In September 2017, Xasa was elected to a two-year term as one of two deputy chairpersons of the United Nations World Tourism Organization's Regional Commission for Africa. She served under chairperson Najib Balala of Kenya and alongside Hamat Bah of Gambia. Three months later, she attended the ANC's 54th National Conference at Nasrec, where she was elected to a five-year term as a member of the party's National Executive Committee. By number of votes received, she was ranked 70th of the 80 members elected to the committee.

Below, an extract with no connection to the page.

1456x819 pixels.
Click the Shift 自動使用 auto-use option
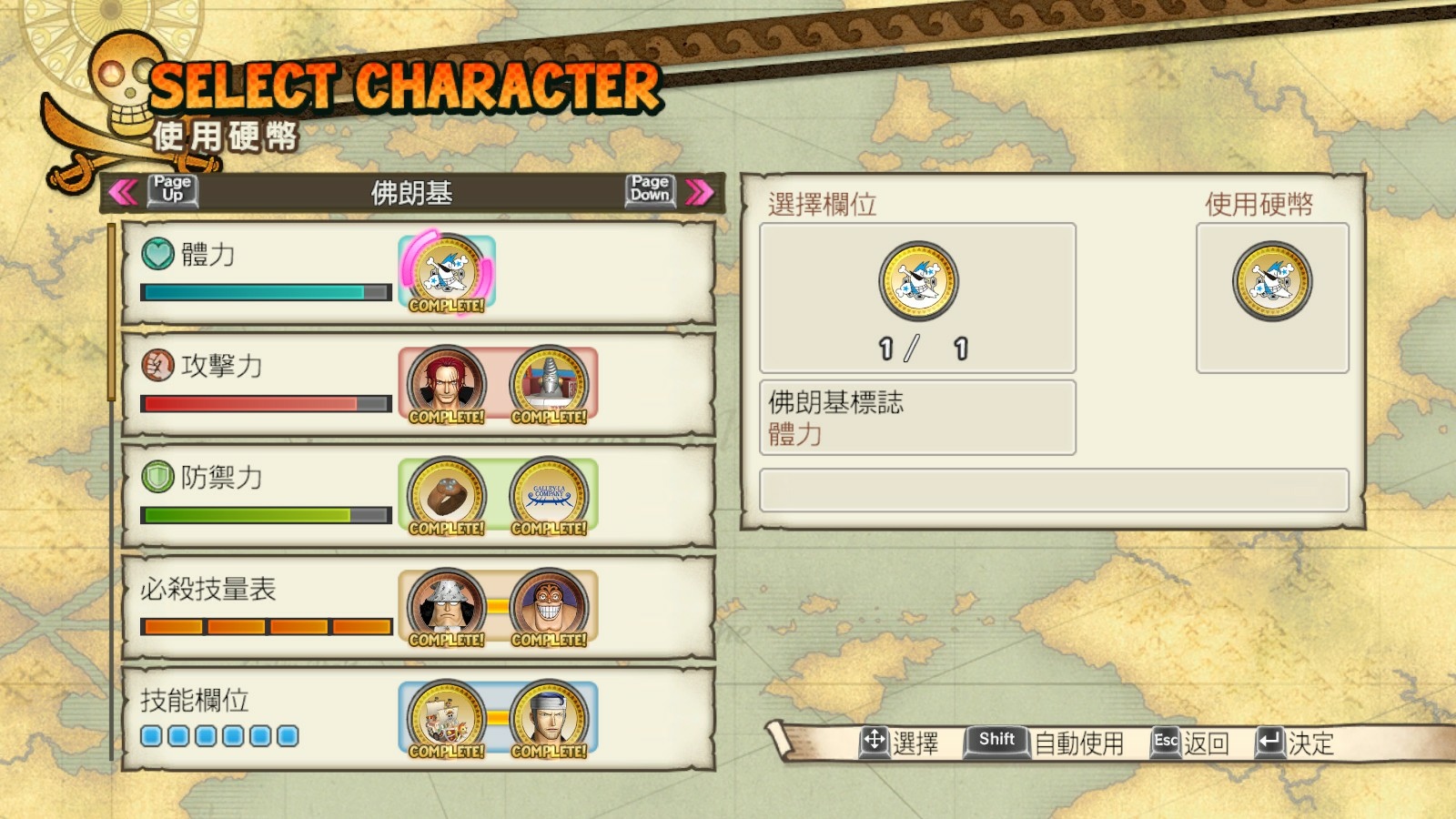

=== Minister of Sport and Recreation ===
On 26 February 2018, Cyril Ramaphosa, who had recently succeeded Zuma as president, announced a major cabinet reshuffle, in which Xasa was named to succeed Thulas Nxesi as Minister of Sport and Recreation. She was the first woman to hold the office. She said that her priorities would include school sport and community sport infrastructure, as well as racial transformation in sporting bodies to ensure equality of opportunity. She was a prominent figure in the South African defence of athlete Caster Semenya: when the International Association of Athletics Federations announced its 2018 testosterone policy change for women athletes, Xasa condemned the new policy as "very sexist, very racial and homophobic", and in February 2019 she accompanied Semenya to Lausanne, Switzerland to challenge the policy at the Court of Arbitration for Sport.

=== Resignation ===
In the next general election in May 2019, Xasa was comfortably re-elected to the National Assembly, ranked 30th on the ANC's national party list. However, Ramaphosa sacked her from his second cabinet, appointing Nathi Mthethwa to replace her in a newly enlarged portfolio as Minister of Sports, Arts and Culture. Shortly after Ramaphosa's cabinet announcement, the ANC announced that Xasa had resigned from her legislative seat.

Ramaphosa subsequently designated her as South African Ambassador to Belgium, with non-resident accreditation to Luxembourg and the European Union. She arrived in Brussels in December 2020 and presented her credentials on 2 February 2021. She was not re-elected to the ANC National Executive Committee when her term expired at the party's 55th National Conference in December 2022.